Structural comparison of the catalytic modules of PcCgkA_GH16-E168D and ZgCgkA_GH16 and their interactions with κ-neocarratetraose. A, schematic representation of the overall structure with the six identified fingers numbered from F1 to F6; the catalytic triad is identified with red letters; the substrate is symbolized by the orange arrow oriented from its non-reducing (NR) to its reducing (R) end; the specific fingers F2 and F4 are identified with a purple and a blue ring, respectively.

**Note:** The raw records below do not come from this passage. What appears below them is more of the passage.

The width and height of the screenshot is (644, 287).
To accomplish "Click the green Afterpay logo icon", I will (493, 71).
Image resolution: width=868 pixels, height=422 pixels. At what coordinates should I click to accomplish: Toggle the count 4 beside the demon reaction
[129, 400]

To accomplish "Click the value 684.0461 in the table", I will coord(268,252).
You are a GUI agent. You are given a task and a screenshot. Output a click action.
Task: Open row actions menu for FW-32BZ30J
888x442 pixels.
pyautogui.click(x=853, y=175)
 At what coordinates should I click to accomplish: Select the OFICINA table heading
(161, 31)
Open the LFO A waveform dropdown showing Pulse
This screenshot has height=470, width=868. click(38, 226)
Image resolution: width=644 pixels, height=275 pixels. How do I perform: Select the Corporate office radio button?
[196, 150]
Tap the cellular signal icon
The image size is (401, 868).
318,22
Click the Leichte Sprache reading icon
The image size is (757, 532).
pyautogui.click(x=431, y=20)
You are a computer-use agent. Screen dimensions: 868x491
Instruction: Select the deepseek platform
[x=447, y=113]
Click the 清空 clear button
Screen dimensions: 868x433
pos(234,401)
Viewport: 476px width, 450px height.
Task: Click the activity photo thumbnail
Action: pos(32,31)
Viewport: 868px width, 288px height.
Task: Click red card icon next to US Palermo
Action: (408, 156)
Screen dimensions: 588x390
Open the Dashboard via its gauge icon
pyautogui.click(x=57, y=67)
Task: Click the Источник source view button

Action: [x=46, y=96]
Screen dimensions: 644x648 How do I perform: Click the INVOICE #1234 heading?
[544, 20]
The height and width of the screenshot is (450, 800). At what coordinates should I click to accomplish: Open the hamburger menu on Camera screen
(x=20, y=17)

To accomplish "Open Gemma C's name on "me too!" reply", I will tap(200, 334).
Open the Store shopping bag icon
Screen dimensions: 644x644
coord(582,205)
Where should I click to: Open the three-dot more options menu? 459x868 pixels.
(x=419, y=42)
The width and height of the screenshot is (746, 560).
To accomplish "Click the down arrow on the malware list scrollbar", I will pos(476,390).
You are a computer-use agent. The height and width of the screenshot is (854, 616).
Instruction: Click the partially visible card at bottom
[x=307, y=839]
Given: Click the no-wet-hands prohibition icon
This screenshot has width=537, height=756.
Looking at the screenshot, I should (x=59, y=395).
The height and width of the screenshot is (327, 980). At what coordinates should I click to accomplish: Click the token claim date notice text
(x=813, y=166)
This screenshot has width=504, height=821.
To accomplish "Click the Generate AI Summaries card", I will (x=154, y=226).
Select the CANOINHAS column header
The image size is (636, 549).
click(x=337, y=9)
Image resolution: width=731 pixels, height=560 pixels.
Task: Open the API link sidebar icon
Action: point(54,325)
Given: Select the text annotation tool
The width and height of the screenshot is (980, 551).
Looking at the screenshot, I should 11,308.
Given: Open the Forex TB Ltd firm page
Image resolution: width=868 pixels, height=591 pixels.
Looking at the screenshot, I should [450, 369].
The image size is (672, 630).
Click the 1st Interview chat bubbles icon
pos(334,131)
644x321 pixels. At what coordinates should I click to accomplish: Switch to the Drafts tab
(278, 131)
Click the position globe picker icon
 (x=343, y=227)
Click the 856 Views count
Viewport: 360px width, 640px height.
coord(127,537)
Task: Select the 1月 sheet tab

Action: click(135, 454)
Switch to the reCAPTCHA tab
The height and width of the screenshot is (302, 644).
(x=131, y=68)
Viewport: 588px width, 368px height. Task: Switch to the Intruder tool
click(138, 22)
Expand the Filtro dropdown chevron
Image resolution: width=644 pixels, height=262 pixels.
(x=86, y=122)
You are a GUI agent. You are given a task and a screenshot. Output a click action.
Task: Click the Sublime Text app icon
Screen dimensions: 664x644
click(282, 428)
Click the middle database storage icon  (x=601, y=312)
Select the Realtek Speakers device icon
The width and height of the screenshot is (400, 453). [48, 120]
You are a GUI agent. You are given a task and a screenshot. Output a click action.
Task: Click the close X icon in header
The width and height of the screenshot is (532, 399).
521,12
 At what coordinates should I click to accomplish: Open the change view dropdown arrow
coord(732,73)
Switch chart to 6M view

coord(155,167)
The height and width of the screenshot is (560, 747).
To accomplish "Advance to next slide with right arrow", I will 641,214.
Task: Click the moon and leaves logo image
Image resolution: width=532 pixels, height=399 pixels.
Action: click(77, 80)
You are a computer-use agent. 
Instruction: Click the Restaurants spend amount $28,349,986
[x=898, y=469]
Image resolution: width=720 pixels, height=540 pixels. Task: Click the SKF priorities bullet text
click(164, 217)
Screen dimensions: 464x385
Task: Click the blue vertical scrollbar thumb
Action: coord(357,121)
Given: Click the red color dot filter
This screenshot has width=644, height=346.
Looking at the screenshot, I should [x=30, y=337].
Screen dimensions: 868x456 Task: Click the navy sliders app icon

B, ribbon representation of the two superposed structures with the oligosaccharide in orange, the catalytic triad in red, and the specific structural features of both enzymes in purple for PcCgkA_GH16-E168D and blue for ZgCgkA_GH16. C, ZgCgkA_GH16 surface representation with its specific structural features in blue (top) superimposed with the oligosaccharide trapped in PcCgkA_GH16-E168D in orange and PcCgkA_GH16-E168D surface representation with its specific structural features in purple (bottom) and the oligosaccharide in orange. The tilt of the positive substrate binding sites by 45° is highlighted in orange. (+) and (−) indicate the regions of the respective subsites. D, schematic representation of the interactions between the catalytic subsites of ZgCgkA_GH16 (blue) and PcCgkA_GH16-E168D (purple) with a DP8 κ-carrageenan; the red dashed arrow symbolizes the cleavage site; white arrows symbolize the proposed direction of enzymatic processivity.